Knowing that, “One does not live on bread alone, but by every word that comes
forth from the mouth of God.” (Mt. 4:4)
In retrospect when we are
despondent let us remember to go to the great Mother of God, Mary for truly on
the day of Christ’s death in some respects she died too-yet she did not fear
for “now she had another son” reflecting her spiritual adoption of all of mankind.
Catechism
of the Catholic Church
III. THE LOVE OF HUSBAND AND WIFE
The
fecundity of marriage
2366 Fecundity is a gift, an end of marriage, for conjugal love naturally
tends to be fruitful. A child does not come from outside as something added
on to the mutual love of the spouses, but springs from the very heart of that
mutual giving, as its fruit and fulfillment. So the Church, which is "on
the side of life," teaches that "it is necessary that each and every
marriage act remain ordered per se to the procreation of human life."
"This particular doctrine, expounded on numerous occasions by the
Magisterium, is based on the inseparable connection, established by God, which
man on his own initiative may not break, between the unitive significance and
the procreative significance which are both inherent to the marriage act."
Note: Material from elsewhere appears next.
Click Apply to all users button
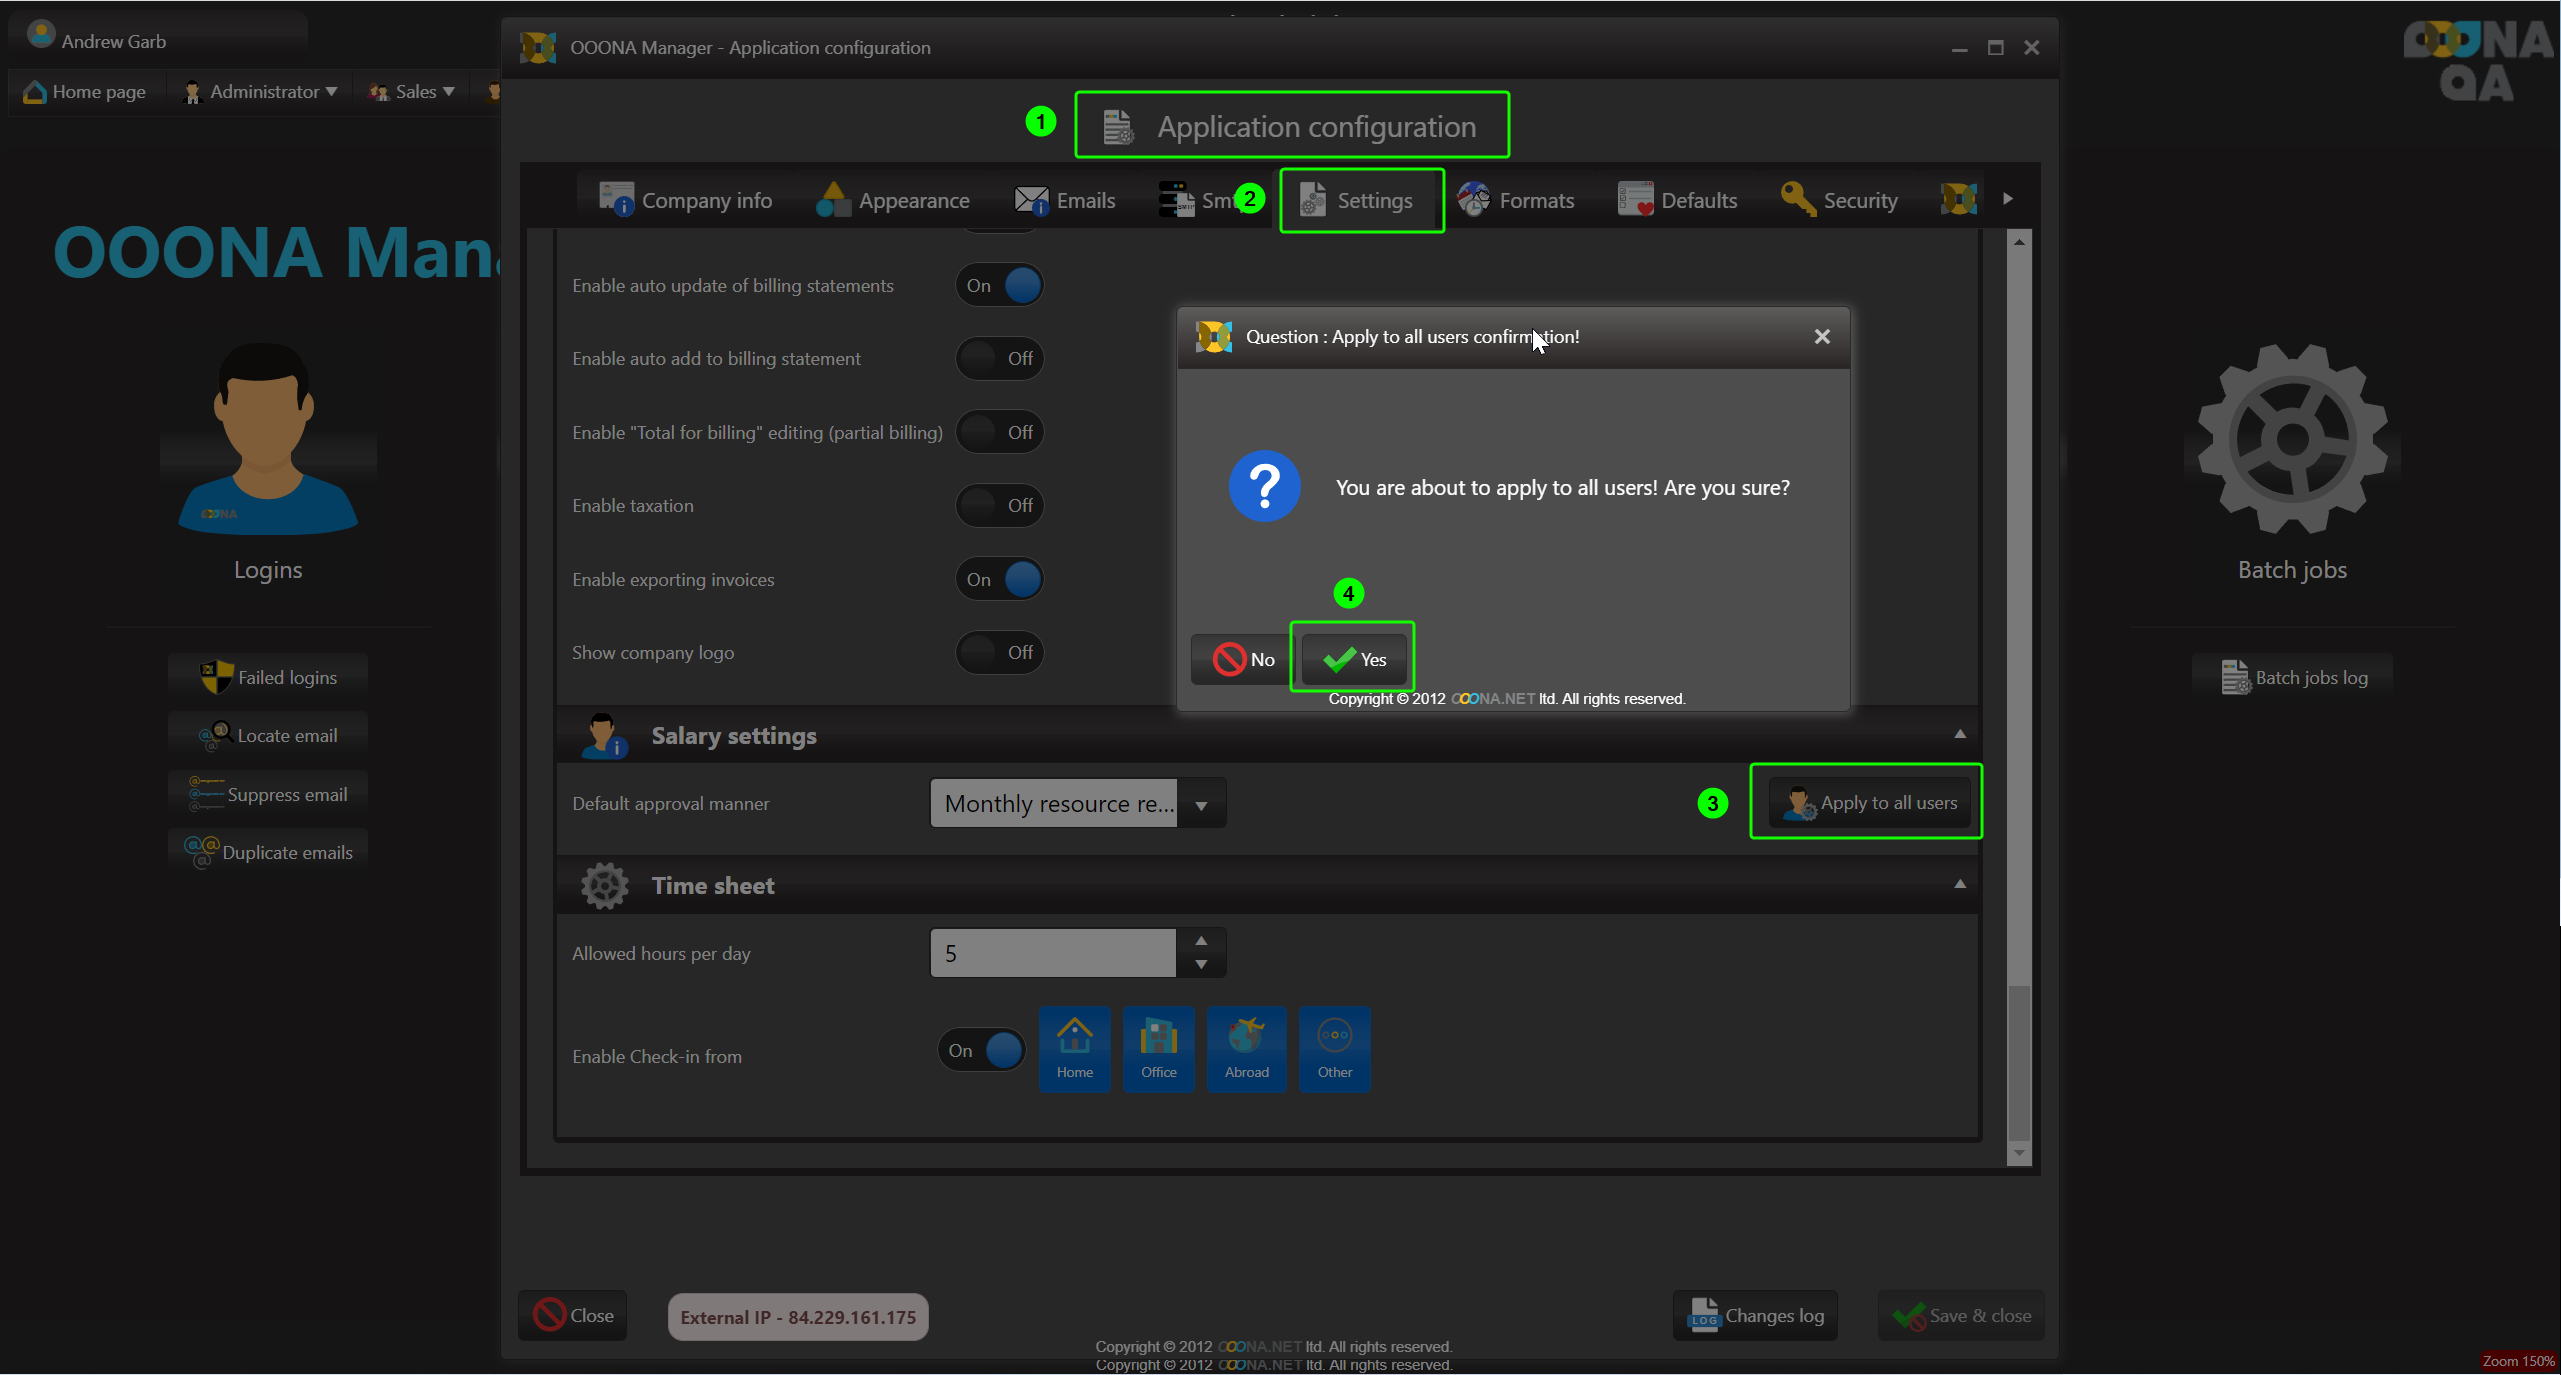The image size is (2561, 1375). click(1869, 803)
2367 Called to give life, spouses share in the creative power and fatherhood
of God. "Married couples should regard it as their proper mission to
transmit human life and to educate their children; they should realize that
they are thereby cooperating with the love of God the Creator and are, in a
certain sense, its interpreters. They will fulfill this duty with a sense of
human and Christian responsibility."
2368 A particular aspect of this responsibility concerns the regulation of
procreation. For just reasons, spouses may wish to space the births of
their children. It is their duty to make certain that their desire is not
motivated by selfishness but is in conformity with the generosity appropriate
to responsible parenthood. Moreover, they should conform their behavior to the
objective criteria of morality: When it is a question of harmonizing married
love with the responsible transmission of life, the morality of the behavior does
not depend on sincere intention and evaluation of motives alone; but it must be
determined by objective criteria, criteria drawn from the nature of the person
and his acts criteria that respect the total meaning of mutual self-giving and
human procreation in the context of true love; this is possible only if the
virtue of married chastity is practiced with sincerity of heart.
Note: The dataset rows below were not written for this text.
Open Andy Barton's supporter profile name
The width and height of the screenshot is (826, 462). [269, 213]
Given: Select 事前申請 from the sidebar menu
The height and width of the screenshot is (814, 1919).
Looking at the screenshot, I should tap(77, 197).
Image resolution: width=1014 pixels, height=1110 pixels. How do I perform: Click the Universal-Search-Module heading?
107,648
2369 "By safeguarding both these essential aspects, the unitive and the
procreative, the conjugal act preserves in its fullness the sense of true
mutual love and its orientation toward man's exalted vocation to
parenthood."
2370 Periodic continence, that is, the methods of birth regulation based on
self-observation and the use of infertile periods, is in conformity with the objective
criteria of morality. These methods respect the bodies of the spouses,
encourage tenderness between them, and favor the education of an authentic
freedom. In contrast, "every action which, whether in anticipation of the
conjugal act, or in its accomplishment, or in the development of its natural
consequences, proposes, whether as an end or as a means, to render procreation
impossible" is intrinsically evil: Thus the innate language that expresses
the total reciprocal self-giving of husband and wife is overlaid, through
contraception, by an objectively contradictory language, namely, that of not
giving oneself totally to the other. This leads not only to a positive refusal
to be open to life but also to a falsification of the inner truth of conjugal
love, which is called upon to give itself in personal totality. . . . The
difference, both anthropological and moral, between contraception and recourse
to the rhythm of the cycle . . . involves in the final analysis two
irreconcilable concepts of the human person and of human sexuality.
2371 "Let all be convinced that human life and the duty of transmitting
it are not limited by the horizons of this life only: their true evaluation and
full significance can be understood only in reference to man's eternal destiny."